- ACTIVITY -
Print every record exactly.

- DATA EXCERPTS -
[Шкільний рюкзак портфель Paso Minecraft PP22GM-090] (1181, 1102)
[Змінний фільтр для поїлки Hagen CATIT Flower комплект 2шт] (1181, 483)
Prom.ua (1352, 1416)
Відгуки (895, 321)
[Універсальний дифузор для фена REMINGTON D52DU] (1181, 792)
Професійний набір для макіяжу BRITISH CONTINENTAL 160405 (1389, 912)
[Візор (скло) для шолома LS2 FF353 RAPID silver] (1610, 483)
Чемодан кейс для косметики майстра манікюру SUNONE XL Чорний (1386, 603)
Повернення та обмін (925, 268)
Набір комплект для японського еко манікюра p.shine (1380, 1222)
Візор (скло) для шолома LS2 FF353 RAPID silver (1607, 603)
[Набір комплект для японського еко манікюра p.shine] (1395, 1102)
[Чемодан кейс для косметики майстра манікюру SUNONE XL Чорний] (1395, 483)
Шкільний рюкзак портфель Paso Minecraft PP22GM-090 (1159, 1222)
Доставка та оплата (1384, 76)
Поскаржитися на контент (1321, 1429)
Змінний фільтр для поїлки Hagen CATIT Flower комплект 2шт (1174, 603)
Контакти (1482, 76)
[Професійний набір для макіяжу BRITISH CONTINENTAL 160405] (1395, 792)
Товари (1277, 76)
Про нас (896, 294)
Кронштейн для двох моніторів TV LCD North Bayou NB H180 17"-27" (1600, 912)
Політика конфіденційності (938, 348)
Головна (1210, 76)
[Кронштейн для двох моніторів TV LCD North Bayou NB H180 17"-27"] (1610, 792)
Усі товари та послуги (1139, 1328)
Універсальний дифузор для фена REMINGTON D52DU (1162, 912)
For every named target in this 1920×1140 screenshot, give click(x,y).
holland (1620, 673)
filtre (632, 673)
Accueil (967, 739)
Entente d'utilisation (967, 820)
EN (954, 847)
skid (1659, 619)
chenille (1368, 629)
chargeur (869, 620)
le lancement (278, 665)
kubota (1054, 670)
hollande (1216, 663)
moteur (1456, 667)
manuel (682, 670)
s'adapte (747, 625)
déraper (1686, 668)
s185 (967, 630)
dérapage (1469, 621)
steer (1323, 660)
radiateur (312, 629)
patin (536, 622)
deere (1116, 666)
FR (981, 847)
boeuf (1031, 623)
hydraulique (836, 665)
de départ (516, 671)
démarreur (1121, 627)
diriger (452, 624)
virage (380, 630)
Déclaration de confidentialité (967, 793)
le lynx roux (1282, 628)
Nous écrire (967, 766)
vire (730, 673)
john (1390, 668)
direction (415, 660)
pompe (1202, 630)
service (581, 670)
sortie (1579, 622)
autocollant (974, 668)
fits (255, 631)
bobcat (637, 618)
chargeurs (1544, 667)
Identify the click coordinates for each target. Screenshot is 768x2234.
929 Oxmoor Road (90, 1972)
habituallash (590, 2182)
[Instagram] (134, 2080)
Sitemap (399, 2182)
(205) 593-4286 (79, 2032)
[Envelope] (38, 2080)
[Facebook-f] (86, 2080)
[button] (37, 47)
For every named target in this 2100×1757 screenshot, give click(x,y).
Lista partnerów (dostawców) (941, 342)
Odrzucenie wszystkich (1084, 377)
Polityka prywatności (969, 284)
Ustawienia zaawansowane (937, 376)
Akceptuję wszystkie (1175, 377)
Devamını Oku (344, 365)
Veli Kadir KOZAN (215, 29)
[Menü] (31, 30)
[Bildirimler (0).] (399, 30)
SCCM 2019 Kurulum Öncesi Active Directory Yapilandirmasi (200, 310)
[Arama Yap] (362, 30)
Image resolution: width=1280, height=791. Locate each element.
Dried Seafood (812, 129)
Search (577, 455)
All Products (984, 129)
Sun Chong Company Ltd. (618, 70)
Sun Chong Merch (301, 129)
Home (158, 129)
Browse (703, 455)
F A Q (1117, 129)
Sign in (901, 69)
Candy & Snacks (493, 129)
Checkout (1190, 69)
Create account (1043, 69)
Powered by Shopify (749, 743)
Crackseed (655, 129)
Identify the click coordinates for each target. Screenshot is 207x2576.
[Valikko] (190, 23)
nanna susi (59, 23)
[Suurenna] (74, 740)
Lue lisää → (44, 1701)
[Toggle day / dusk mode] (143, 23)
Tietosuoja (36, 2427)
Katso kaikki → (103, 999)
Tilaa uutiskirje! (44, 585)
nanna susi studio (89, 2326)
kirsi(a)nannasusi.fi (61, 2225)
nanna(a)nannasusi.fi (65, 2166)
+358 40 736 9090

- RESPONSE BOX -
[Шкільний рюкзак портфель Paso Minecraft PP22GM-090] (1181, 1102)
[Змінний фільтр для поїлки Hagen CATIT Flower комплект 2шт] (1181, 483)
Prom.ua (1352, 1416)
Відгуки (895, 321)
[Універсальний дифузор для фена REMINGTON D52DU] (1181, 792)
Професійний набір для макіяжу BRITISH CONTINENTAL 160405 (1389, 912)
[Візор (скло) для шолома LS2 FF353 RAPID silver] (1610, 483)
Чемодан кейс для косметики майстра манікюру SUNONE XL Чорний (1386, 603)
Повернення та обмін (925, 268)
Набір комплект для японського еко манікюра p.shine (1380, 1222)
Візор (скло) для шолома LS2 FF353 RAPID silver (1607, 603)
[Набір комплект для японського еко манікюра p.shine] (1395, 1102)
[Чемодан кейс для косметики майстра манікюру SUNONE XL Чорний] (1395, 483)
Шкільний рюкзак портфель Paso Minecraft PP22GM-090 (1159, 1222)
Доставка та оплата (1384, 76)
Поскаржитися на контент (1321, 1429)
Змінний фільтр для поїлки Hagen CATIT Flower комплект 2шт (1174, 603)
Контакти (1482, 76)
[Професійний набір для макіяжу BRITISH CONTINENTAL 160405] (1395, 792)
Товари (1277, 76)
Про нас (896, 294)
Кронштейн для двох моніторів TV LCD North Bayou NB H180 17"-27" (1600, 912)
Політика конфіденційності (938, 348)
Головна (1210, 76)
[Кронштейн для двох моніторів TV LCD North Bayou NB H180 17"-27"] (1610, 792)
Усі товари та послуги (1139, 1328)
Універсальний дифузор для фена REMINGTON D52DU (1162, 912)
For every named target in this 1920×1140 screenshot, give click(x,y).
holland (1620, 673)
filtre (632, 673)
Accueil (967, 739)
Entente d'utilisation (967, 820)
EN (954, 847)
skid (1659, 619)
chenille (1368, 629)
chargeur (869, 620)
le lancement (278, 665)
kubota (1054, 670)
hollande (1216, 663)
moteur (1456, 667)
manuel (682, 670)
s'adapte (747, 625)
déraper (1686, 668)
s185 (967, 630)
dérapage (1469, 621)
steer (1323, 660)
radiateur (312, 629)
patin (536, 622)
deere (1116, 666)
FR (981, 847)
boeuf (1031, 623)
hydraulique (836, 665)
de départ (516, 671)
démarreur (1121, 627)
diriger (452, 624)
virage (380, 630)
Déclaration de confidentialité (967, 793)
le lynx roux (1282, 628)
Nous écrire (967, 766)
vire (730, 673)
john (1390, 668)
direction (415, 660)
pompe (1202, 630)
service (581, 670)
sortie (1579, 622)
autocollant (974, 668)
fits (255, 631)
bobcat (637, 618)
chargeurs (1544, 667)
Identify the click coordinates for each target. Screenshot is 768x2234.
929 Oxmoor Road (90, 1972)
habituallash (590, 2182)
[Instagram] (134, 2080)
Sitemap (399, 2182)
(205) 593-4286 (79, 2032)
[Envelope] (38, 2080)
[Facebook-f] (86, 2080)
[button] (37, 47)
For every named target in this 2100×1757 screenshot, give click(x,y).
Lista partnerów (dostawców) (941, 342)
Odrzucenie wszystkich (1084, 377)
Polityka prywatności (969, 284)
Ustawienia zaawansowane (937, 376)
Akceptuję wszystkie (1175, 377)
Devamını Oku (344, 365)
Veli Kadir KOZAN (215, 29)
[Menü] (31, 30)
[Bildirimler (0).] (399, 30)
SCCM 2019 Kurulum Öncesi Active Directory Yapilandirmasi (200, 310)
[Arama Yap] (362, 30)
Image resolution: width=1280, height=791. Locate each element.
Dried Seafood (812, 129)
Search (577, 455)
All Products (984, 129)
Sun Chong Company Ltd. (618, 70)
Sun Chong Merch (301, 129)
Home (158, 129)
Browse (703, 455)
F A Q (1117, 129)
Sign in (901, 69)
Candy & Snacks (493, 129)
Checkout (1190, 69)
Create account (1043, 69)
Powered by Shopify (749, 743)
Crackseed (655, 129)
Identify the click coordinates for each target. Screenshot is 207x2576.
[Valikko] (190, 23)
nanna susi (59, 23)
[Suurenna] (74, 740)
Lue lisää → (44, 1701)
[Toggle day / dusk mode] (143, 23)
Tietosuoja (36, 2427)
Katso kaikki → (103, 999)
Tilaa uutiskirje! (44, 585)
nanna susi studio (89, 2326)
kirsi(a)nannasusi.fi (61, 2225)
nanna(a)nannasusi.fi (65, 2166)
+358 40 736 9090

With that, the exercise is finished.